■ **WHAT THE TASK ASKS**:
Repeat the entries starting at the line containing "Image resolution: width=1170" and ending at the line containing "I will coord(285,94).", including both of those lines, exactly as they appear.

[Item-finding entries]
═══

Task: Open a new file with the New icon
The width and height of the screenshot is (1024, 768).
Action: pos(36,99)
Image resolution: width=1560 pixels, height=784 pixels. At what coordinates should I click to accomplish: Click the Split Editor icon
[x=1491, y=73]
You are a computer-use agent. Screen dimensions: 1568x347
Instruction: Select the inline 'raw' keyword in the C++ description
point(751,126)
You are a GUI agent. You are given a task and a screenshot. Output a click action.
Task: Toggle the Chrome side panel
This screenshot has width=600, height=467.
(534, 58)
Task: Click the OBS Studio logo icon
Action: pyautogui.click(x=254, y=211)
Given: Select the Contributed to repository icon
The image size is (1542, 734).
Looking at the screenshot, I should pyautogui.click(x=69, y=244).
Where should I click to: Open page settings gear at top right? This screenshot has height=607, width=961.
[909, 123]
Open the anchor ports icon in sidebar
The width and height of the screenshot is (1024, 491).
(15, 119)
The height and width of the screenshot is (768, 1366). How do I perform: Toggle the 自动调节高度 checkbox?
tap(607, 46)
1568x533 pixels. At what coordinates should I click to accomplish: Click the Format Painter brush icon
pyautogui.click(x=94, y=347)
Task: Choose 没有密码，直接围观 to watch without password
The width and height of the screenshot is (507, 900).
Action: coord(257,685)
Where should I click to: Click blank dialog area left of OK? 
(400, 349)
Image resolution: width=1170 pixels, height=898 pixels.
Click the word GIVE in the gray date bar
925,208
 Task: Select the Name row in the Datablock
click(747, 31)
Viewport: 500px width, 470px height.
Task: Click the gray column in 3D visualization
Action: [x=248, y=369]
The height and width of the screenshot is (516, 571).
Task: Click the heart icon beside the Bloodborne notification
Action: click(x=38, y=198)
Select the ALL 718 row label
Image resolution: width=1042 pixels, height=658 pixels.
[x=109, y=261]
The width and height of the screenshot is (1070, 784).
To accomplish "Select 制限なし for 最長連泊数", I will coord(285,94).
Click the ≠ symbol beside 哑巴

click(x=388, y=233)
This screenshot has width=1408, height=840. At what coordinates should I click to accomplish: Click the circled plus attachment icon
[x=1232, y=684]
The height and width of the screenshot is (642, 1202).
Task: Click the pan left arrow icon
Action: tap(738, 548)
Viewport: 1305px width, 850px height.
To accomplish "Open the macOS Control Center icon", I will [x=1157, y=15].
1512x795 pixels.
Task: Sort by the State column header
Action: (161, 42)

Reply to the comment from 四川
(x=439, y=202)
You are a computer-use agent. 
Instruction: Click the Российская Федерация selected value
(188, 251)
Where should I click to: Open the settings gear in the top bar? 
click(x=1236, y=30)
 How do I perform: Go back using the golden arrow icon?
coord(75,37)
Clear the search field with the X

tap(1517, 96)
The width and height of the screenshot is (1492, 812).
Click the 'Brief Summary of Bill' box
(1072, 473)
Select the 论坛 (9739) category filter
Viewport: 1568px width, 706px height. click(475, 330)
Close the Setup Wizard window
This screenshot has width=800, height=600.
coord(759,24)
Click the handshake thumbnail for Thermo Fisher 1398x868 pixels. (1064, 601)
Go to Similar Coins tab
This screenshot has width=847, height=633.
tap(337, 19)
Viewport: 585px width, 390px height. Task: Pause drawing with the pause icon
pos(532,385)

═══

■ **EXPECTED OUTPUT**:
Image resolution: width=1170 pixels, height=898 pixels.
Click the word GIVE in the gray date bar
925,208
 Task: Select the Name row in the Datablock
click(747, 31)
Viewport: 500px width, 470px height.
Task: Click the gray column in 3D visualization
Action: [x=248, y=369]
The height and width of the screenshot is (516, 571).
Task: Click the heart icon beside the Bloodborne notification
Action: click(x=38, y=198)
Select the ALL 718 row label
Image resolution: width=1042 pixels, height=658 pixels.
[x=109, y=261]
The width and height of the screenshot is (1070, 784).
To accomplish "Select 制限なし for 最長連泊数", I will coord(285,94).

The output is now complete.